Gerade bekam ich eine Mail von einer Freundin, die mich auf diesen Hammer-Artikel im Zeit-Magazin hinweist: Ursula März disst Ulla Schmidt, weil sie sich immer so einfallslos anziehe. Jacke und Jackett und Einheitsfrisur. Und nicht nur sie, sondern alle diese Damen , die es in die Machtpositionen geschafft haben. Und dann kommt, er, dieser Spruch, der mir die Haare zu Berge stehen lässt: Sie „macht“ nichts aus sich!
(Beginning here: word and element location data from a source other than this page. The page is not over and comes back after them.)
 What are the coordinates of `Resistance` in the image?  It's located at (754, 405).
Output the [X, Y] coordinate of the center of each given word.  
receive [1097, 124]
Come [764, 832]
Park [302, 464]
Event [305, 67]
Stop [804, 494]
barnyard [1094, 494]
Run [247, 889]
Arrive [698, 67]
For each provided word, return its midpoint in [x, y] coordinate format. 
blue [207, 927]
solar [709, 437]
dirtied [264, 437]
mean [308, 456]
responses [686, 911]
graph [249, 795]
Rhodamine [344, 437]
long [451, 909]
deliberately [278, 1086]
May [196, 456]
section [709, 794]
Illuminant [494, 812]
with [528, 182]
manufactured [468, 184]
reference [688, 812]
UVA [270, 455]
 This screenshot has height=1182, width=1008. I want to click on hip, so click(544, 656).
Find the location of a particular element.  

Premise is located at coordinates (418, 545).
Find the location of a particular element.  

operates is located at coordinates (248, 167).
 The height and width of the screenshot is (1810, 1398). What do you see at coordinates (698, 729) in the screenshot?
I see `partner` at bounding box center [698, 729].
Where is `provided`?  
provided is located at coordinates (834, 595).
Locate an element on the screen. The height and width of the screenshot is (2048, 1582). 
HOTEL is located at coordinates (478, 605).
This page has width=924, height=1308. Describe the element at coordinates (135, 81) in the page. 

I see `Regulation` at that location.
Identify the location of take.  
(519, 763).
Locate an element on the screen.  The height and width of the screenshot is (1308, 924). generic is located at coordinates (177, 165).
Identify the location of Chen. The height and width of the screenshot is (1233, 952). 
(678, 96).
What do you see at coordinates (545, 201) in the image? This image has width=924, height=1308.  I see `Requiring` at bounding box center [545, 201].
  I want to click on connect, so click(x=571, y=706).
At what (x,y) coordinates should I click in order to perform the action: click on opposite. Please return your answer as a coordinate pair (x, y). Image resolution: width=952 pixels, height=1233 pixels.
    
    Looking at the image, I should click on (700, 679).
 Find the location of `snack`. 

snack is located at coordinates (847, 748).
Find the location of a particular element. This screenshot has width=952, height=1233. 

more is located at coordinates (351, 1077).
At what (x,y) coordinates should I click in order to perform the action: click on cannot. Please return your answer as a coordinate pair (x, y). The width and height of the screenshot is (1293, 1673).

Wie oft habe ich das als junges Mädchen zu hören gekriegt. Und ich gebe es zu: Auch ich „mache nichts aus mir“ – jedenfalls meistens, denn es ist praktisch. Es war schon immer ein Teil meiner Aufsässigkeit. Es ist übrigens auch eine alte feministische Strategie, schon Victoria Woodhull, die erste amerikanische Präsidentschaftskandidatin, hat sich die Haare kurz geschnitten, weil das den Zeitaufwand für die tägliche Körperpflege enorm reduziert. Und sie war übrigens trotzdem ziemlich beliebt bei Frauen und Männern – in jedweder Hinsicht. – und: So revolutionär und anders-weiblich wie frau es sich nur wünschen kann. Außerdem ist die Schönheits-Verweigerung heute wieder Trend – das neue Missy Magazine hat in seiner aktuellen Ausgabe eine hübsche vorher-nachher-Story unter dem Motto „Hilfe, ich bin zu hübsch“ gebracht. Sehr notwendig angesichts all dieser aufgeputzten Mädels und Modells, von denen man manchmal den Eindruck hat, der Sinn des Lebens liege darin, sich zu „stylen“.
Klar ist es richtig, dass der Dress-Code der erfolgreichen emanzipierten Frau ein plattes Männer-Imitat ist. Und klar ist es richtig, dass die langweiligen offiziösen-Uniformen der Männer (Anzug und Krawatte) nicht dadurch besser werden, dass Frauen sie jetzt auch übernehmen. Aber das gilt ja generell von allem, was Frauen von Männern einfach übernehmen. Das erfolgreichen Frauen vorzuwerfen, ist ziemlich bescheuert, denn wären sie nicht so, wären sie nicht dort, wo sie sind. Solche Artikel wie der im Zeit-Magazin untergraben weibliche Autorität und bringen uns ganz sicher nicht näher an jenen schönen Zustand, wo Frauen so bleiben können wie sie sind und trotzdem was zu sagen haben.
Sicher wäre es schön, wenn wir all diese nach männlichen Bedürfnissen konstruierten Institutionen auch optisch durch wallende Gewänder und mit viel sonstiger Phantasie aufpeppen. Aber viel wichtiger wäre doch, wenn wir sie noch ein wenig grundsätzlicher hinterfragen. Das ist ein großes und weitreichendes kulturelles Projekt, und jede bosselt daran herum, die eine im Jackett, die andere bauchnabelfrei, die eine in Boots, die andere in Stöckelschuhen. So ist das nun mal. Und mehr revolutionären Elan würde ich mir dabei schon auch wünschen. Aber dabei fass ich mir lieber erstmal selber an die Nase, da weiß ich dann nämlich, wovon ich rede.
Das Problem, das ich mit Ulla Schmidt und ihresgleichen habe, ist jedenfalls ganz bestimmt nicht, wie sie sich anzieht. Da fallen mir erst einmal ganz viele andere und viel wichtigere Sachen ein.